* _Exercise directions_: The expected output is an exact copy of the lines from the one containing "The width and" to the final line below, minus any pictures.

* _Recorded information_:
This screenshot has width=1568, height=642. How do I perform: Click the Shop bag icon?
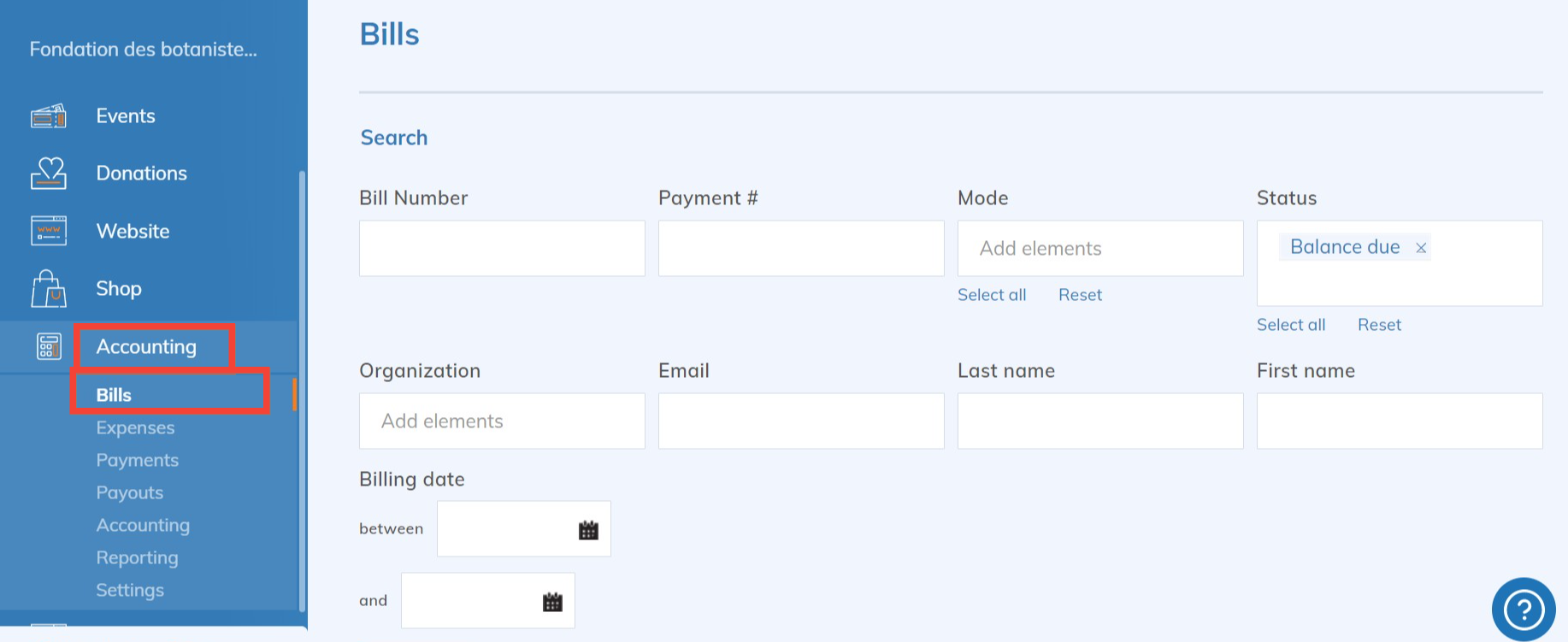(49, 289)
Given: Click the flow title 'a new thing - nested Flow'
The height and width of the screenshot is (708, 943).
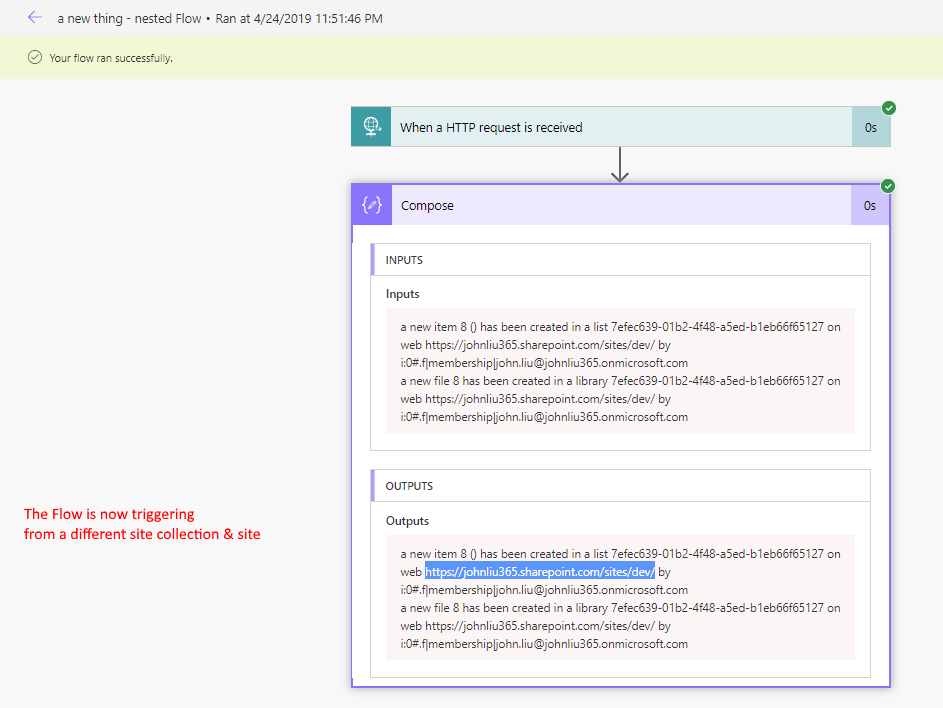Looking at the screenshot, I should pyautogui.click(x=132, y=18).
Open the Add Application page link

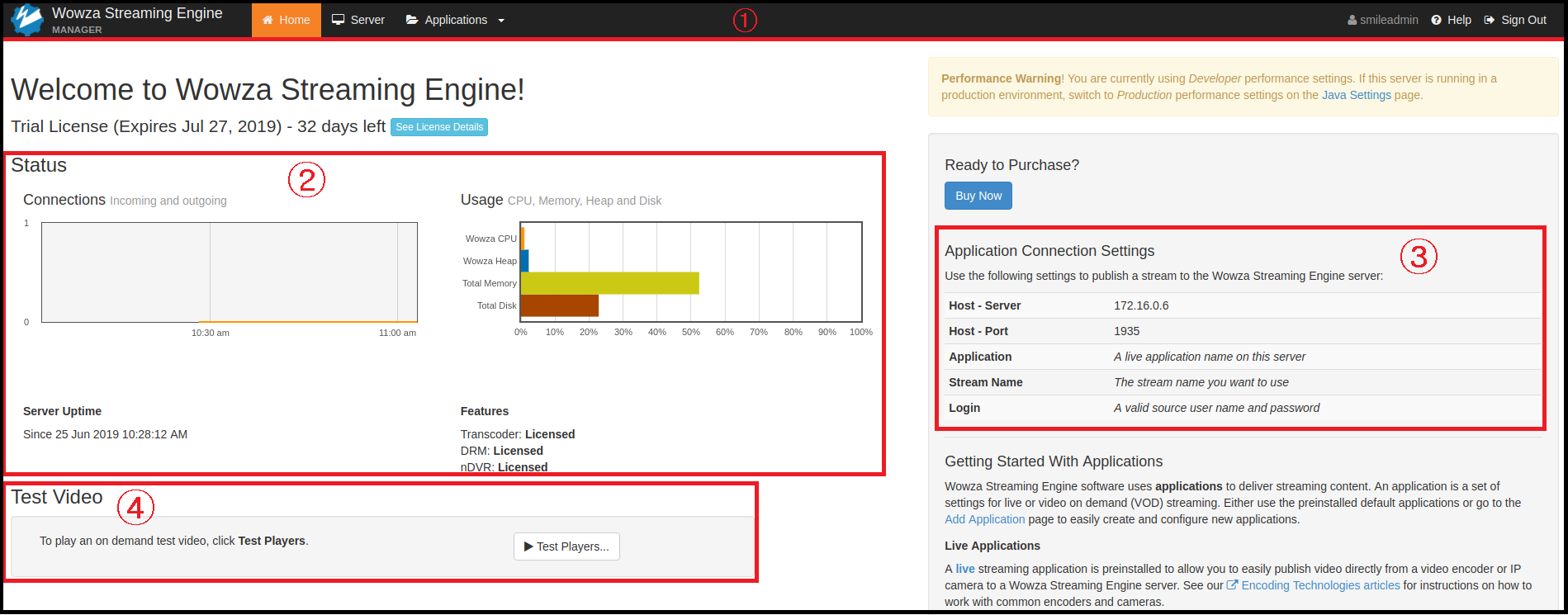984,519
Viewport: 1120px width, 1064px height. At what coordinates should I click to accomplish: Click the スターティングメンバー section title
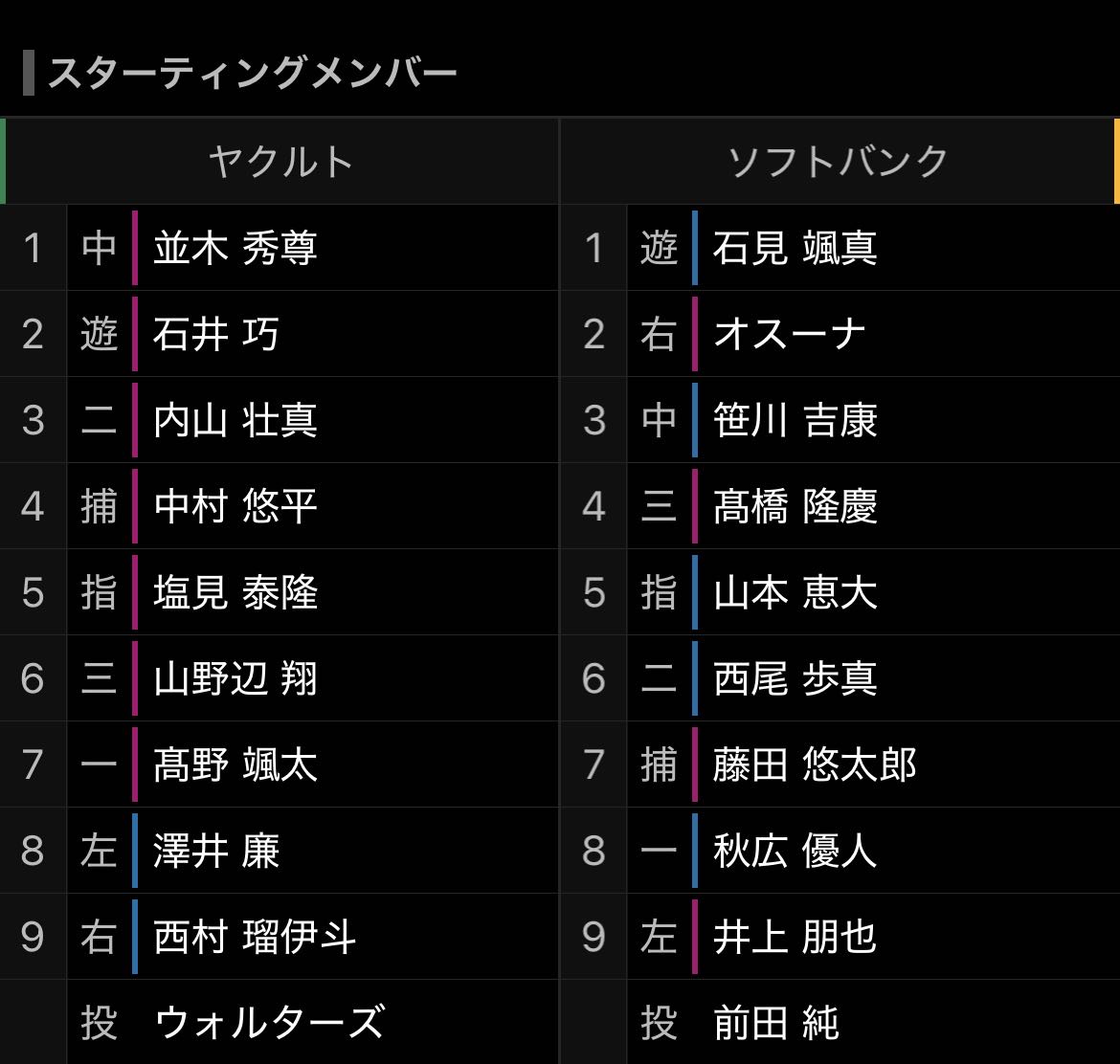(252, 74)
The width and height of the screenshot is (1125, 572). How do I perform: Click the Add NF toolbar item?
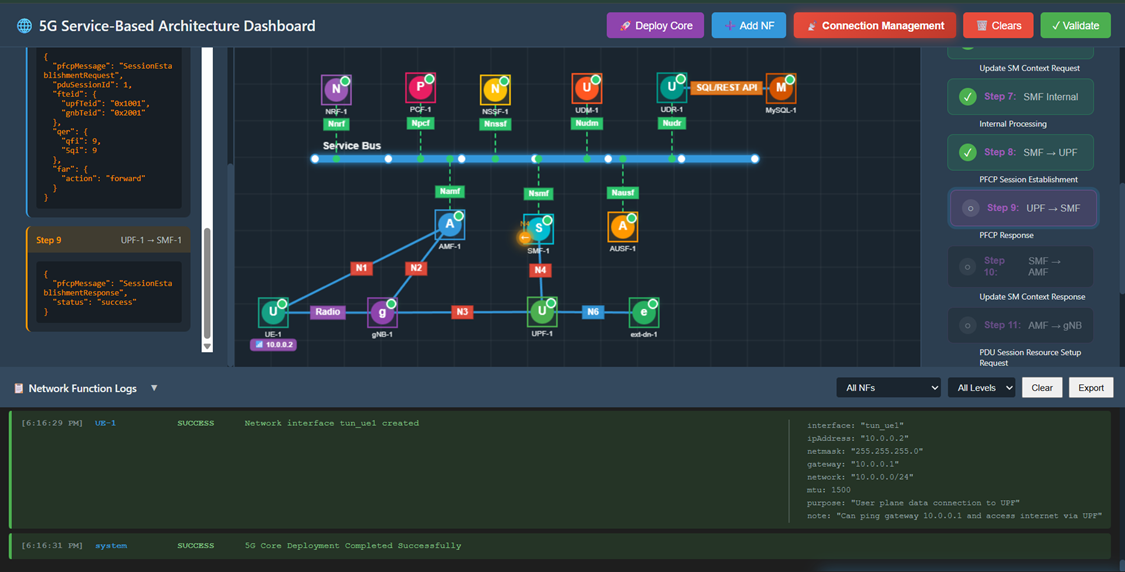748,26
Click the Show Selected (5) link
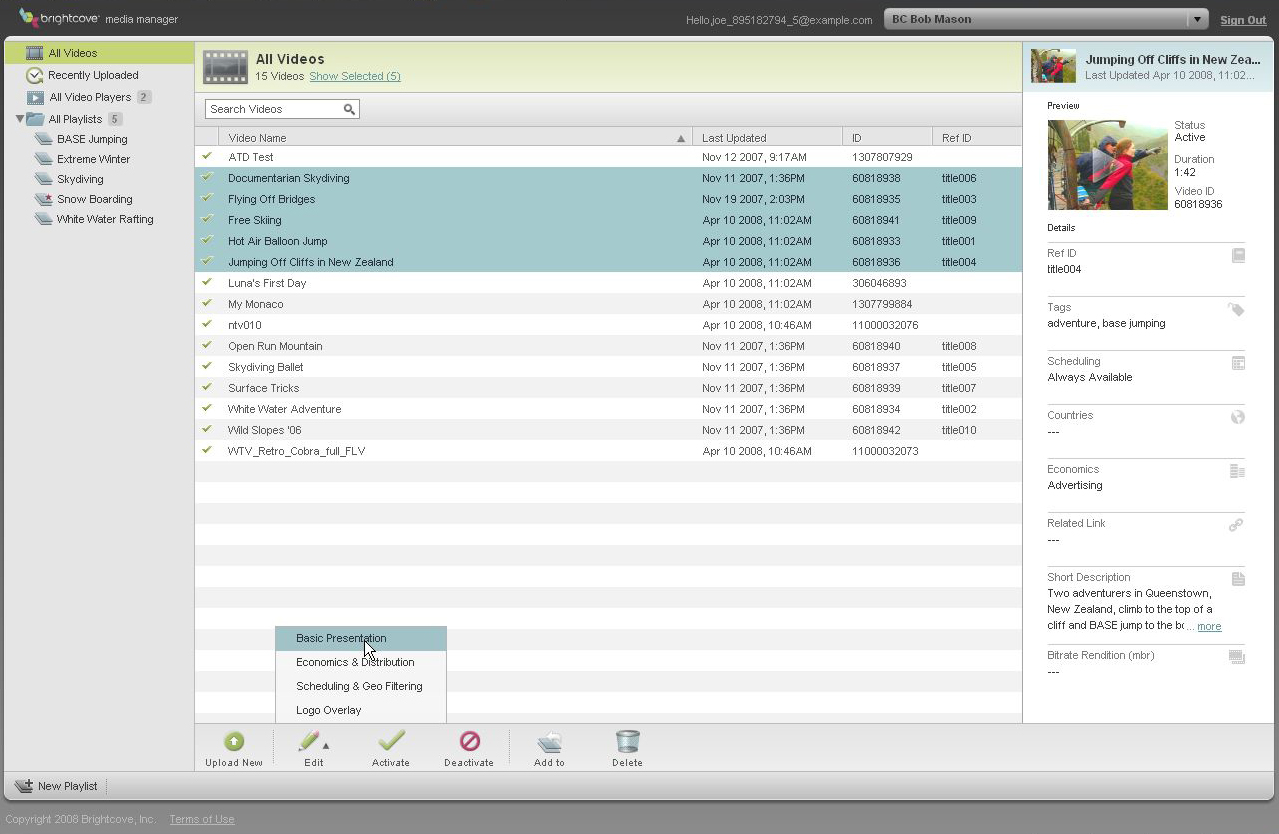Screen dimensions: 1279x834 tap(355, 77)
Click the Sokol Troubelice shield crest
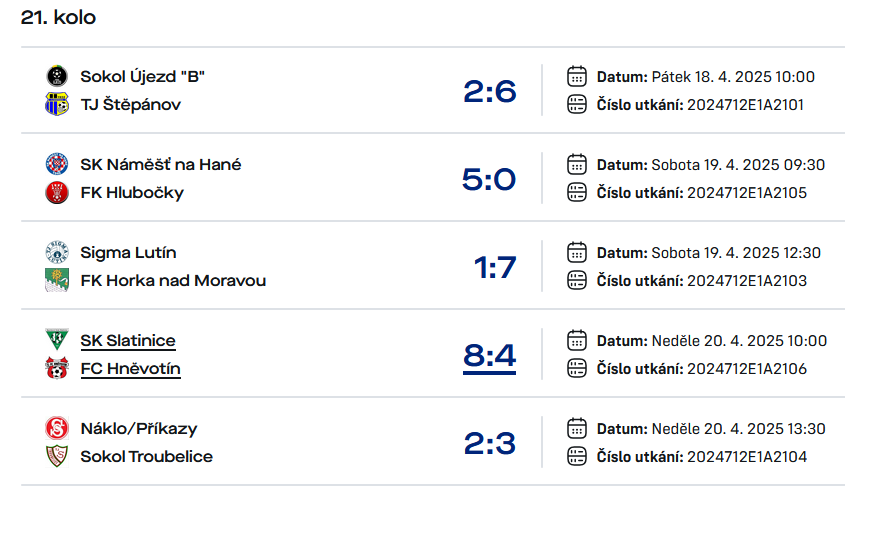 pyautogui.click(x=57, y=456)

* _Task response_:
The width and height of the screenshot is (1125, 572). How do I perform: Click the Add NF toolbar item?
748,26
Click the Show Selected (5) link
Screen dimensions: 1279x834 tap(355, 77)
Click the Sokol Troubelice shield crest
 pyautogui.click(x=57, y=456)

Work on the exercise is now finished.